Gemeen gevaar voor goederen, levensgevaar en gevaar voor zwaar lichamelijk letsel voor een ander
Op grond van het bewijsmiddelenoverzicht staat naar het oordeel van de rechtbank vast dat er door het ontsteken van de drie Cobra’s 6 nabij de voordeur van de woning van [aangever 1] en [aangever 2] (verder: [aangever 1] en [aangever 2] ) gemeen gevaar voor goederen is ontstaan nu zich dit ook daadwerkelijk heeft verwezenlijkt.
Naar het oordeel van de rechtbank bestond er met het handelen van verdachte ook gevaar voor zwaar lichamelijk letsel voor een ander. Verdachte heeft drie Cobra’s 6 neergelegd en aangestoken nabij de woning waarvan hij wist dat deze door tenminste twee personen werd bewoond. Gelet op het tijdstip waarop de Cobra’s zijn aangestoken, rond 17.30 uur, was het voor verdachte voorzienbaar dat er personen in de woning aanwezig zouden zijn op het moment dat de Cobra’s zouden exploderen. Dat hij in de veronderstelling verkeerde dat dit twee andere personen waren dan de daadwerkelijke bewoners maakt dat niet anders.

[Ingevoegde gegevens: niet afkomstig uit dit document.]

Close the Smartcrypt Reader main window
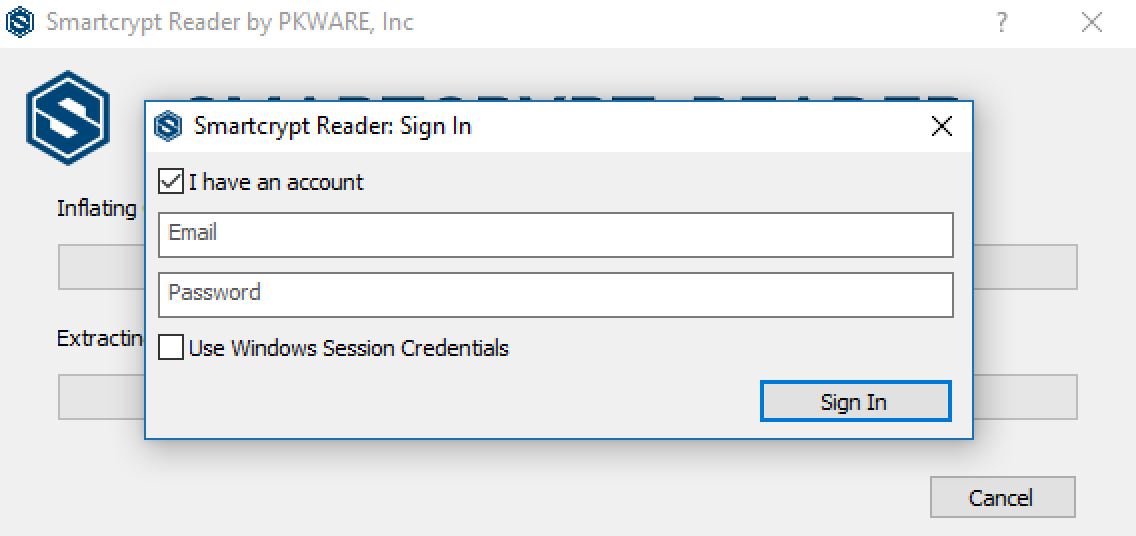 point(1092,22)
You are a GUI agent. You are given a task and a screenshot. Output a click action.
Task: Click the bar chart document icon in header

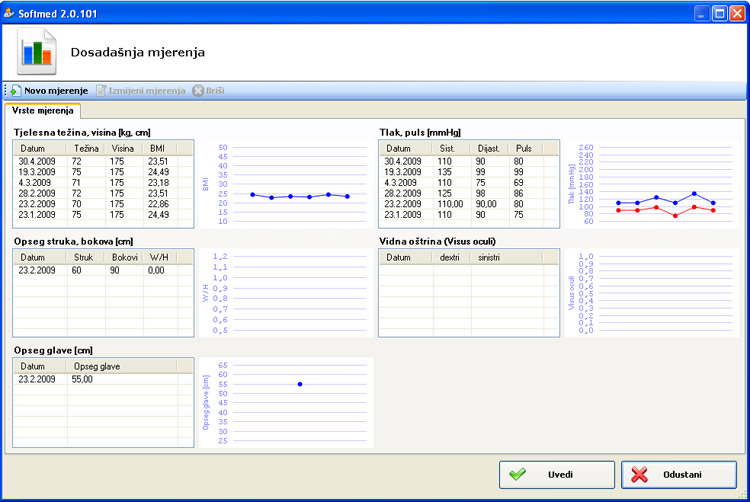point(37,50)
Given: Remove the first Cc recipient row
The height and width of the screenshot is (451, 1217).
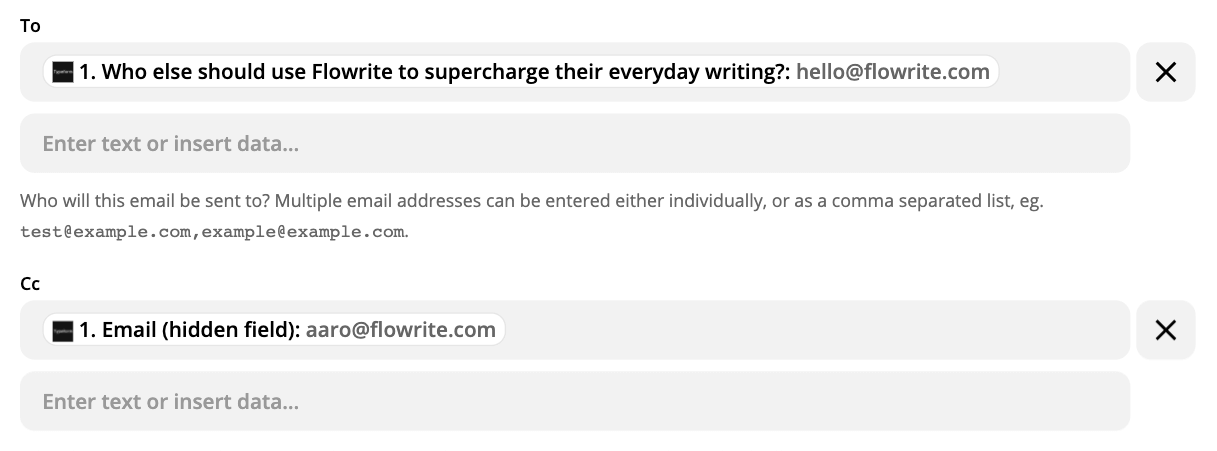Looking at the screenshot, I should click(x=1165, y=330).
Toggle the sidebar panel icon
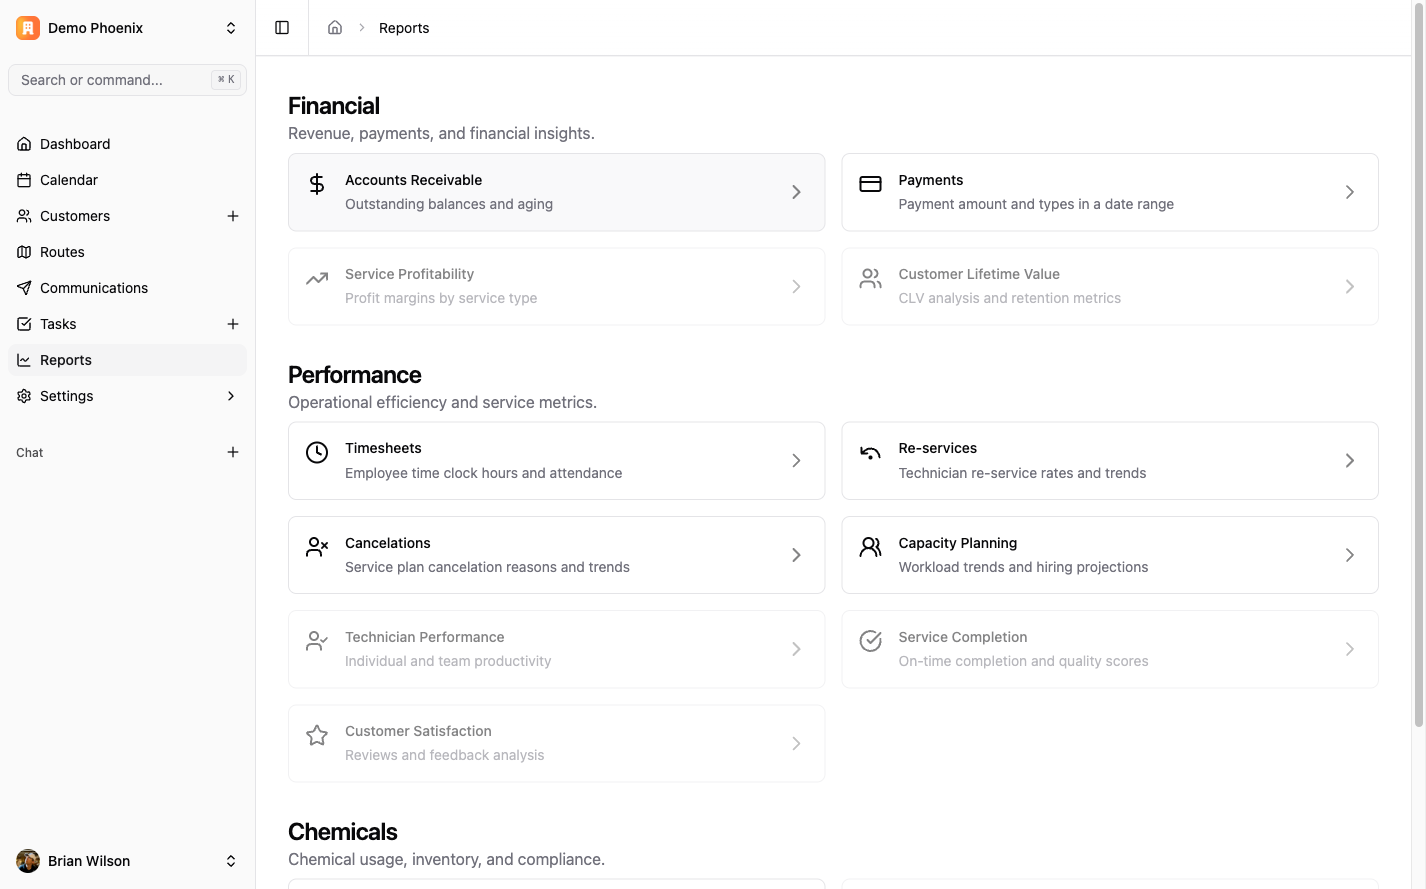The height and width of the screenshot is (889, 1426). [282, 28]
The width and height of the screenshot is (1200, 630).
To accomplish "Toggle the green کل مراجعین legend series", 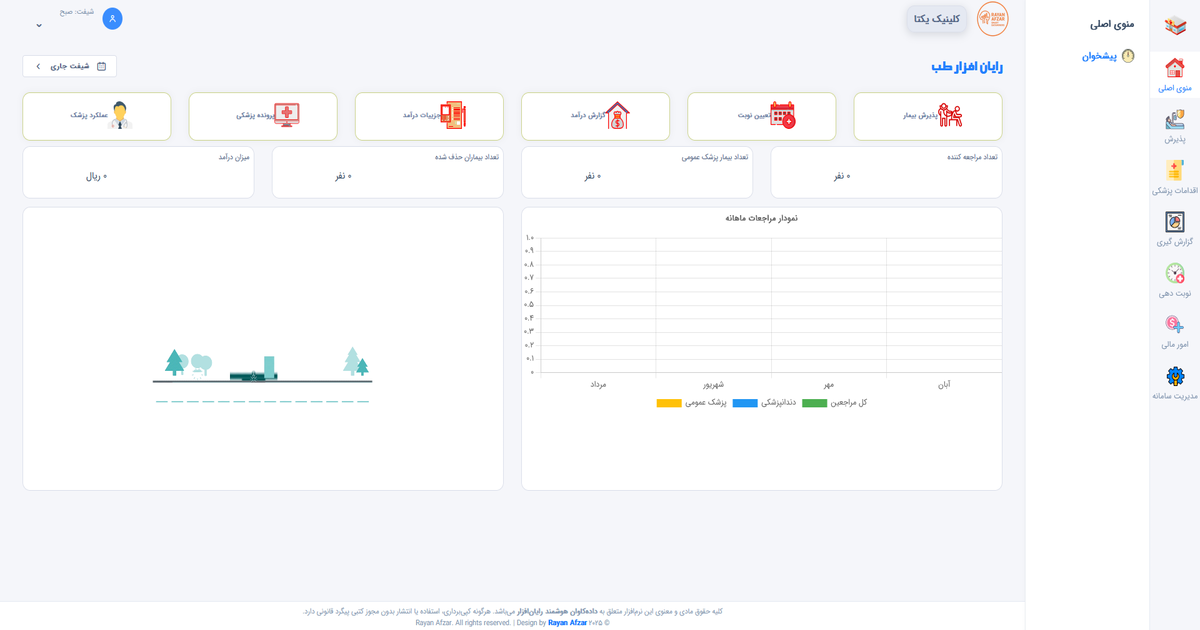I will click(x=815, y=403).
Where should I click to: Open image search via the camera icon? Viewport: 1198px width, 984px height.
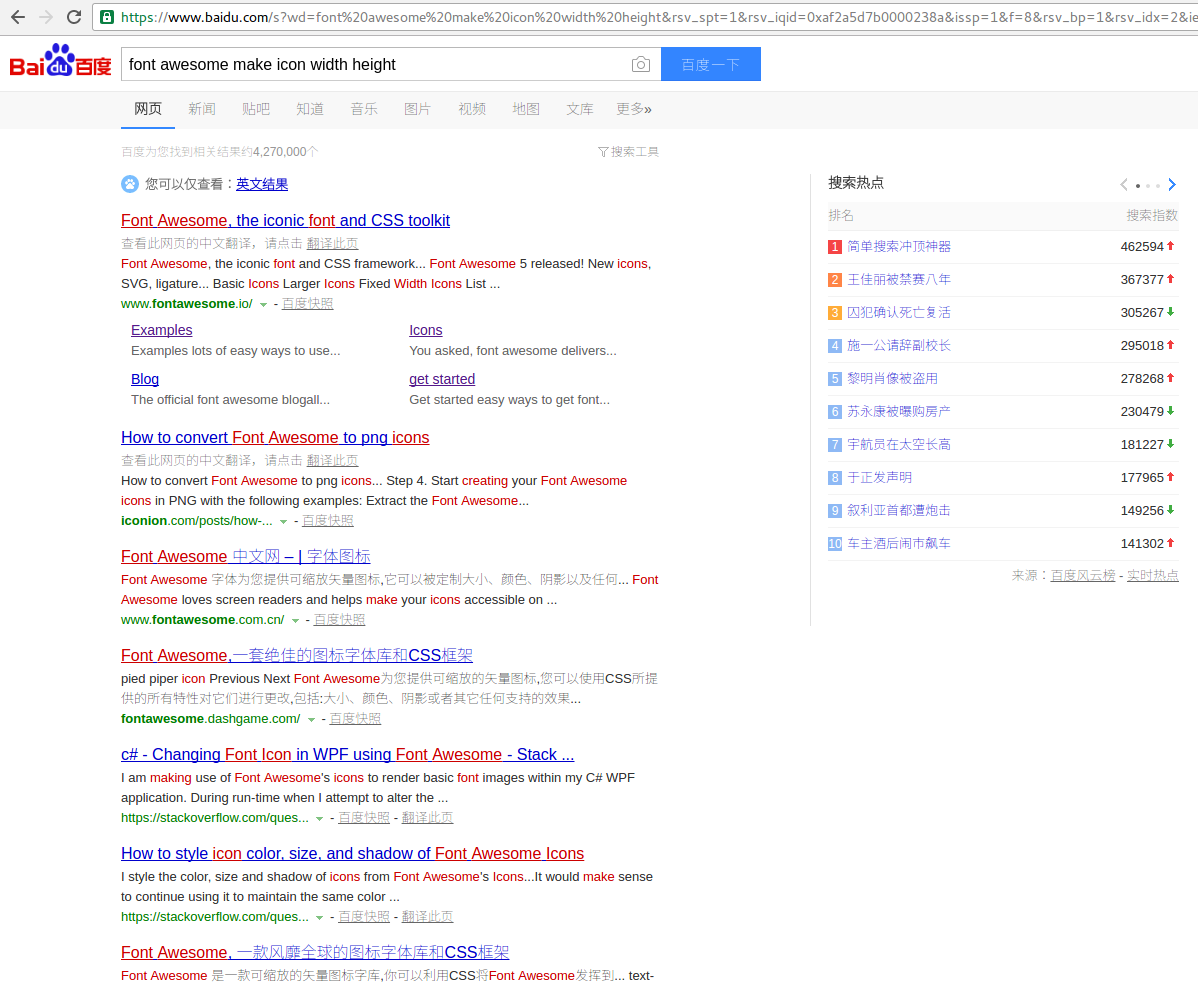point(641,63)
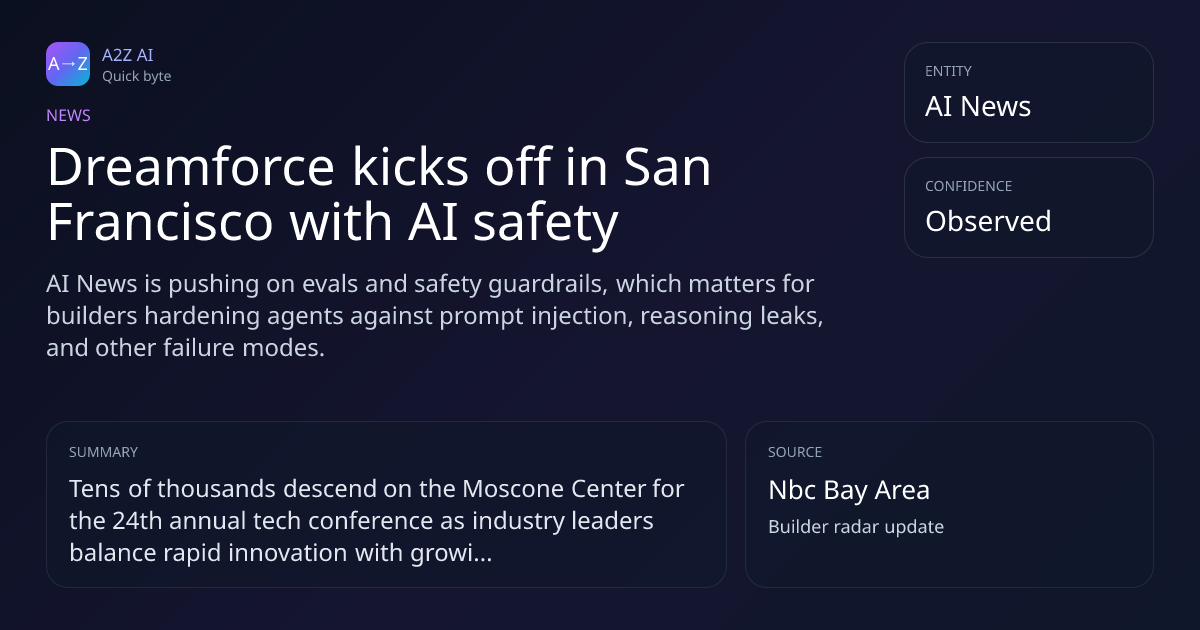
Task: Click the word Francisco in the headline
Action: 160,223
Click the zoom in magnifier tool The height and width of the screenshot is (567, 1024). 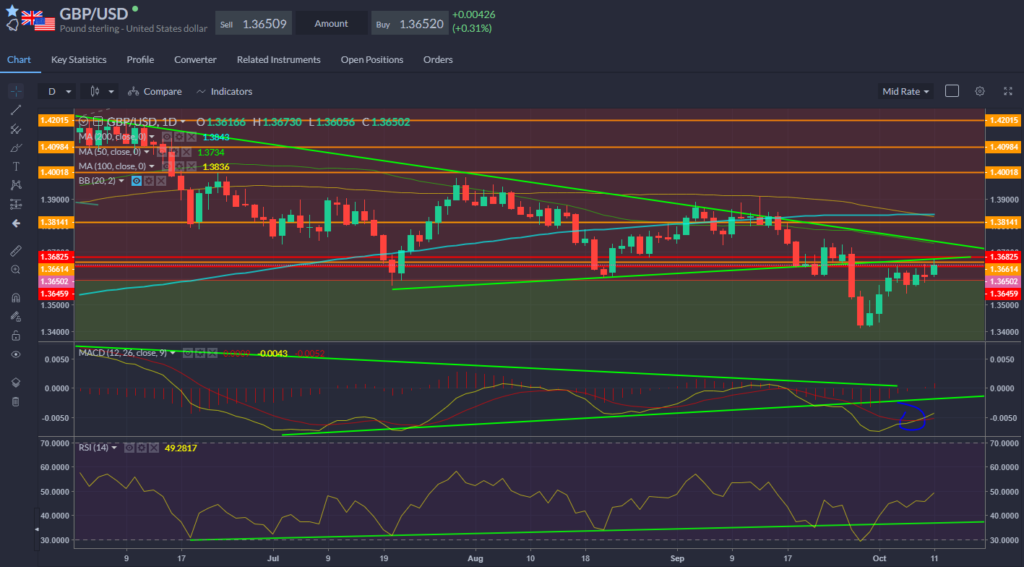click(x=15, y=270)
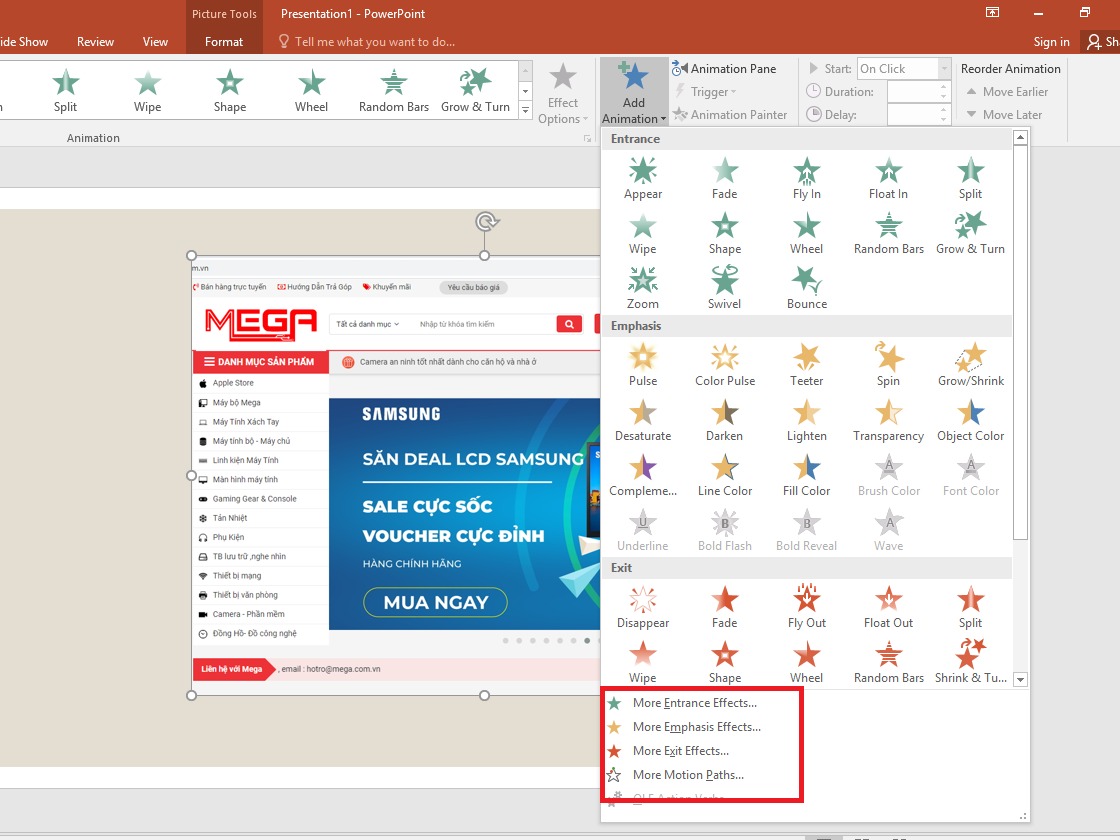Viewport: 1120px width, 840px height.
Task: Apply the Bounce entrance animation
Action: coord(806,289)

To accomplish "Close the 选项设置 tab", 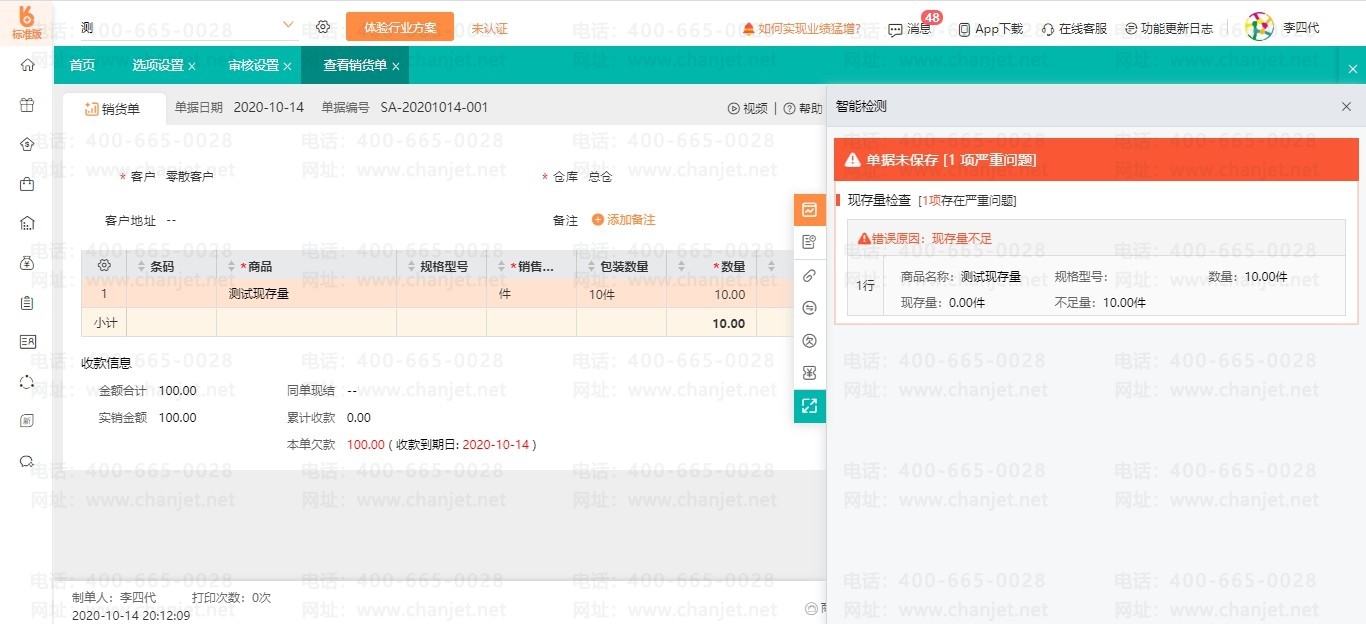I will click(192, 66).

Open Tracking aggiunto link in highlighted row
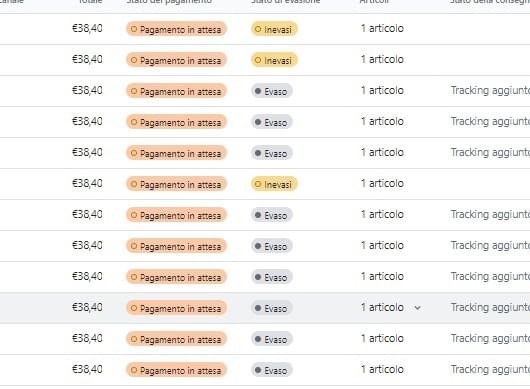(x=490, y=307)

Over een Cobra 6 is bekend dat dit een zwaar knalvuurwerk is dat een forse explosie teweegbrengt. Verdachte heeft ook verklaard dat hij daarmee bekend was. Verder kan uit het TNO-rapport de conclusie worden getrokken dat er ernstig lichamelijk letsel kan ontstaan als een persoon zich op (korte) afstand van een exploderende Cobra 6 bevindt. Ook kan hieruit worden afgeleid dat wanneer een Cobra 6 bij een glazen ruit tot ontploffing komt, zoals hier onder meer het geval was, dat het glas kapot springt en wegvliegt. Het is aannemelijk dat een persoon die zich in de directe nabijheid hiervan bevindt en hierdoor wordt geraakt, ernstig lichamelijk letsel kan oplopen. Dit geldt temeer nu er drie Cobra’s 6 tegelijk zijn afgestoken. Dit in combinatie met de kracht van de explosie die af te leiden is uit de schade aan de voordeur, het tijdstip waarop de ontploffing teweeg is gebracht (rond etenstijd), de locatie waar de ontploffing plaatsvond (bij de voordeur en de voorkant van de woonkamer waar zich meerdere ruiten bevonden) en de aanwezigheid van de bewoners (zij bevonden zich in de woonkamer), maakt dat het gevaar voor zwaar lichamelijk letsel voor [aangever 1] en [aangever 2] op het moment van de ontploffing naar algemene ervaringsregels voorzienbaar is geweest. De rechtbank kan, op grond van de inhoud van het dossier, echter niet vaststellen dat er door de ontploffing ook levensgevaar voor [aangever 1] en/of [aangever 2] te duchten is geweest. Van dat onderdeel zal de verdachte worden vrijgesproken.
De rechtbank zal verdachte ook vrijspreken van het verweten ‘medeplegen’ nu het dossier onvoldoende bewijsmiddelen bevat dat er sprake is van een bewuste en nauwe samenwerking met een of meer anderen.
02-143545-24
De rechtbank is van oordeel dat het feit onder dit parketnummer wettig en overtuigend kan worden bewezen. Omdat verdachte dit feit heeft bekend en de verdediging geen vrijspraak ter zake van dit feit heeft bepleit, volstaat de rechtbank met een opgave van de bewijsmiddelen onder meer uit het eindproces-verbaal met registratienummer PL2000-2024105302 opgemaakt in de wettelijke vorm door daartoe bevoegde opsporingsambtenaren en doorgenummerd van 1 tot en met 34, te weten:
- de bekennende verklaring van verdachte afgelegd tijdens de zitting van 23 mei 2025;
- het proces-verbaal van aangifte van [aangever 3] d.d. 28 april 2024, p. 6.